09:46 <f_> I think we have a way of telling if secureboot is enabled without even testing anything!

09:48 <f_> Obviously the meaning of that FEAT: thing is not mentioned anywhere in the S905X DS.. but we still have some clues in BL2 and the S905 gpl old bl2 source code

10:45 <f_> <...>

10:45 <f_> Authentication key not yet programmed

10:45 <f_> <...>

10:45 <f_> I wonder what that "Authentication key" actually is..hm

10:46 <f_> I saw this on lepotato and didn't put much thought into it, but now that I also see it on a device I know is secureboot-enabled .. now I'm curious.

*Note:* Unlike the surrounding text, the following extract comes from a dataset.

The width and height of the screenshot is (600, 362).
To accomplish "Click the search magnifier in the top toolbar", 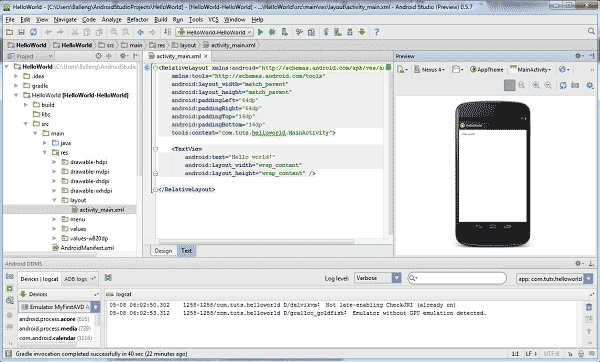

18:12 <f_> Now I have some ideas for breaking secureboot.

18:14 <f_> In the bootROM dump I found the function responsible for image decryption.. Assuming the TV Stick is vulnerable to amlogic-usbdl, one could run bootROM functions.. so one could try to read the BL2, then decrypt it, and finally dump it to UART!

18:14 <f_> this is what's basically done over here: https://github.com/frederic/amlogic-usbdl/blob/main/payloads/s905d2/bl2dump_over_usb.c

18:14 <f_> Another thing I found: the auth_image function in S905D2 and in S905X are almost the same as well

18:15 <f_> 🙃

18:36 <lvrp16> o.0

18:36 <lvrp16> I think they patched the newer chips last time I spoke to them

18:41 <f_> lvrp16: What do you mean by the newer chips?

18:42 <f_> You mean some GXL's don't have the bug?

18:45 <f_> As I understand it, lepotato's S905X and MiTV Stick's S805Y bootROM are identical

19:25 <f_> Let's note that this USB vuln can be mitigated by uhh... password-protecting USB mode

19:27 <f_> Though something puzzling.. the blogpost only mentions S905D3, the CVE only mentions Google CCwGTV, google's android security bulletin thing is very vague..